Por Luciano Siqueira A vida não espera a teoria.
Ou, dito de outra forma, há momentos em que velhos problemas ganham novos contornos, mais complexos, e num determinado sentido explosivos, e passam a reclamar soluções inovadoras e ousadas, para além de práticas convencionais e de paradigmas estabelecidos.
A teoria, por seu turno, há que se alimentar de novos experimentos; da sistematização do que é feito e da percepção de novas demandas.
Isto é válido para todas as esferas da vida – inclusive para a gestão pública, que cá entre nós freqüentemente carece da boa combinação dialética entre a teoria e a prática.
Os problemas de natureza estrutural que afligem cidades que compõem aglomerados urbanos – lixo, transporte, sustentabilidade ambiental, segurança, dentre outros – têm, hoje, no Brasil, essa conotação.
E pedem respostas imediatas.
O pano de fundo é a íntima relação entre o padrão de vida nas cidades – as grandes e médias, sobretudo - e a natureza do desenvolvimento do país.
O Brasil tornou-se essencialmente urbano em apenas cinco décadas – dos anos trinta aos anos oitenta - sob o impacto de dois fatores conjugados: a industrialização crescente e a inexistência de uma reforma agrária distributiva.
As atividades industriais, historicamente localizadas nos ambientes urbanos, atraem contingentes sequiosos de oportunidades de trabalho.
A inviabilidade do acesso à terra pelos que nela desejam e necessitam trabalhar, decorrente da persistência do monopólio da propriedade rural, expulsa milhões de brasileiros do seu habitat de origem.
Em 1940 residiam nas cidades apenas 31% dos brasileiros; nos anos 80 nelas já se encontrava mais de 75% da população.
Em 2000, se estimava em 82% a população urbana, segundo os critérios do IBGE.
Essa rápida ocupação do território urbano ocorreu (com raríssimas exceções) de maneira anárquica, à margem de qualquer planejamento, refletindo os traços essenciais do capitalismo de tipo dependente, precocemente monopolizado, concentrador da produção, da renda e da riqueza e socialmente excludente que aqui se desenvolveu.
O crescimento industrial se apoiou em grande medida no baixo valor da mão de obra abundantemente disponível, sem a contrapartida de oferta suficiente de habitação, equipamentos e serviços e condições sanitárias que propiciassem qualidade de vida aos trabalhadores.
Assim, nas duas últimas décadas e meia, mesmo com a redução das taxas de crescimento demográfico e a expansão populacional se deslocando das áreas centrais para as periferias urbanas, a precariedade das condições de vida da imensa maioria dos habitantes das cidades persiste.

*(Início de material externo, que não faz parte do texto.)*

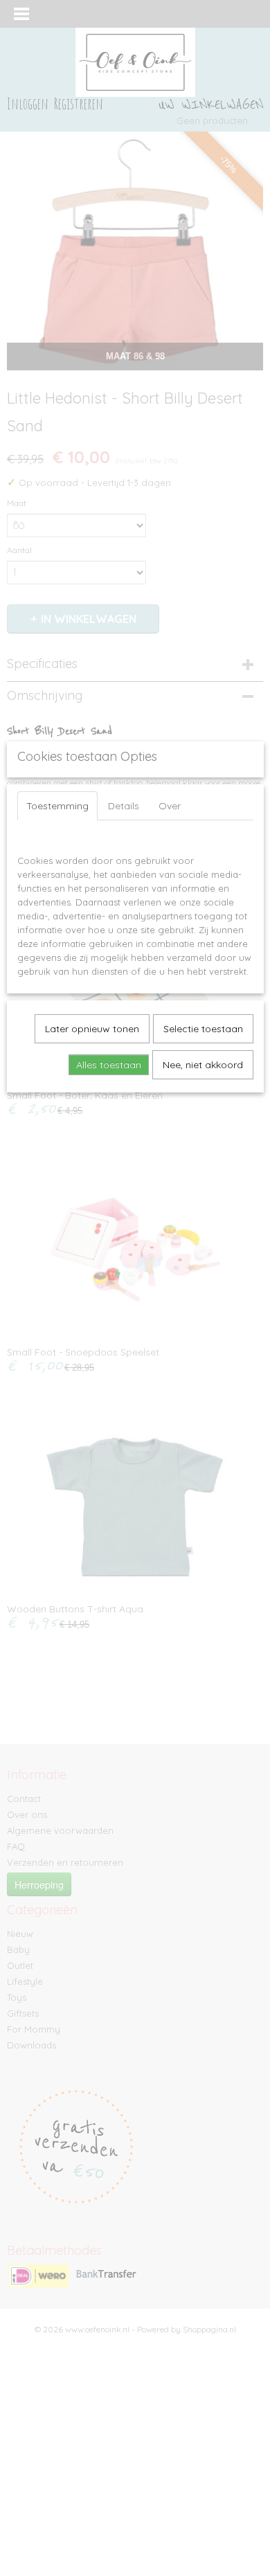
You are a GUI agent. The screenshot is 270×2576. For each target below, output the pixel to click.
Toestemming (57, 806)
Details (123, 806)
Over (170, 806)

A Região Metropolitana do Recife se situa nesse contexto.
Mais de três milhões e meio de habitantes ocupam território prenhe de desigualdades.

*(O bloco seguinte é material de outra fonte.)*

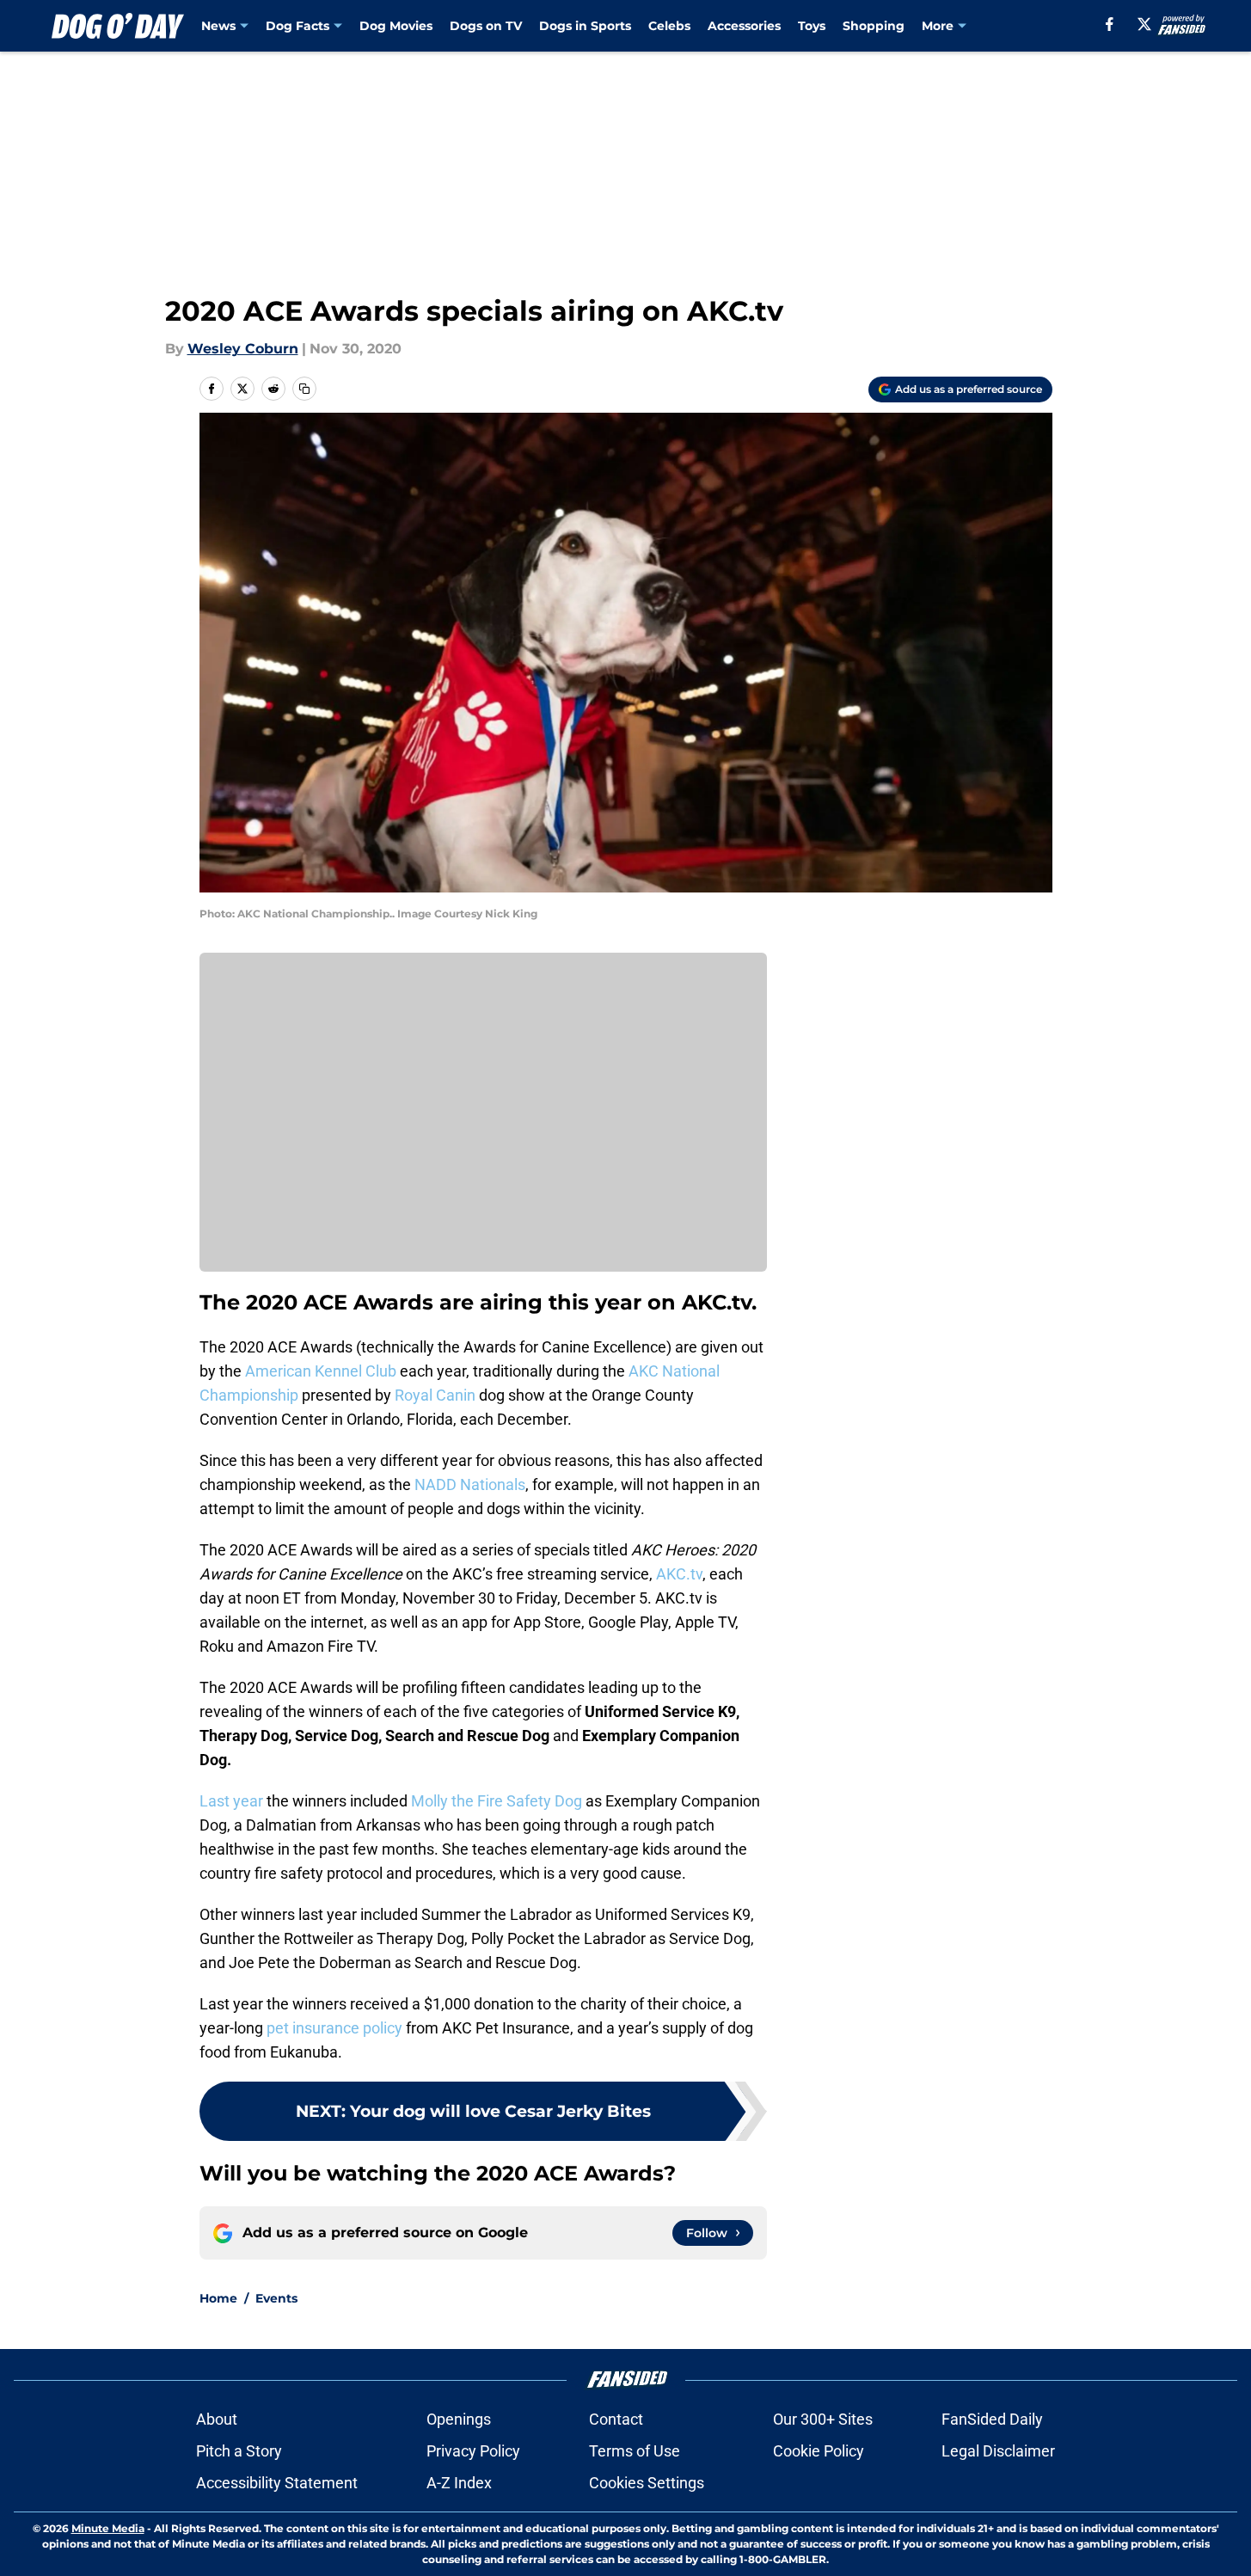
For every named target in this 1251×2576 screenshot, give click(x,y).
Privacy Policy (473, 2451)
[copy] (304, 389)
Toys (811, 26)
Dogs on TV (486, 26)
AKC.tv (679, 1574)
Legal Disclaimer (998, 2451)
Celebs (669, 26)
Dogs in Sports (585, 26)
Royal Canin (435, 1395)
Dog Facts (297, 26)
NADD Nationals (469, 1484)
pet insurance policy (334, 2028)
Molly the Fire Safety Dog (496, 1801)
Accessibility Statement (277, 2483)
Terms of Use (634, 2451)
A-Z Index (459, 2483)
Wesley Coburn (242, 348)
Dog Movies (395, 26)
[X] (1144, 24)
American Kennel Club (320, 1371)
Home (218, 2298)
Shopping (874, 26)
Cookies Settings (646, 2483)
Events (276, 2298)
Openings (458, 2419)
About (216, 2419)
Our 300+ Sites (823, 2419)
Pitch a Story (239, 2451)
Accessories (744, 26)
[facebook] (1109, 24)
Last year (231, 1801)
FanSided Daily (992, 2419)
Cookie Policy (818, 2451)
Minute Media (107, 2528)
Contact (616, 2419)
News (218, 26)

Problemas estruturais são comuns ao conjunto dos quatorze municípios que a compõem, porém as tentativas de solucioná-los continuam longe de serem compartilhadas.
Apesar dos esforços coordenados pelo CONDERM (Conselho de Desenvolvimento da Região Metropolitana) desde que foi constituído, há mais de trinta anos, continua valendo a opção de cada um que cuide de si – como se constatou no seminário Planejamento Regional e Governança Metropolitana, promovido no Recife, no final do ano passado, pela Agência Condepe-Fidem.
Isto em grande parte reflete a cultura conservadora predominante entre gestores públicos que resistem a uma abordagem dos problemas a partir de uma compreensão efetivamente metropolitana.
O consórcio metropolitano de transportes, que vem sendo construído a duras penas sobre a base da ex-EMTU, pode se converter em exemplo de boa prática.
Mas a coleta, destinação e tratamento do lixo, no outro extremo, por exemplo, ainda carece de solução consorciada.
Mas a vida não pode esperar.
Cabe agora ao governo estadual e às prefeituras, valendo-se inclusive da Lei de Consórcios Públicos promulgada em 2005 e regulamentada por decreto presidencial em 2007, arrostarem tão ingente e inadiável desafio.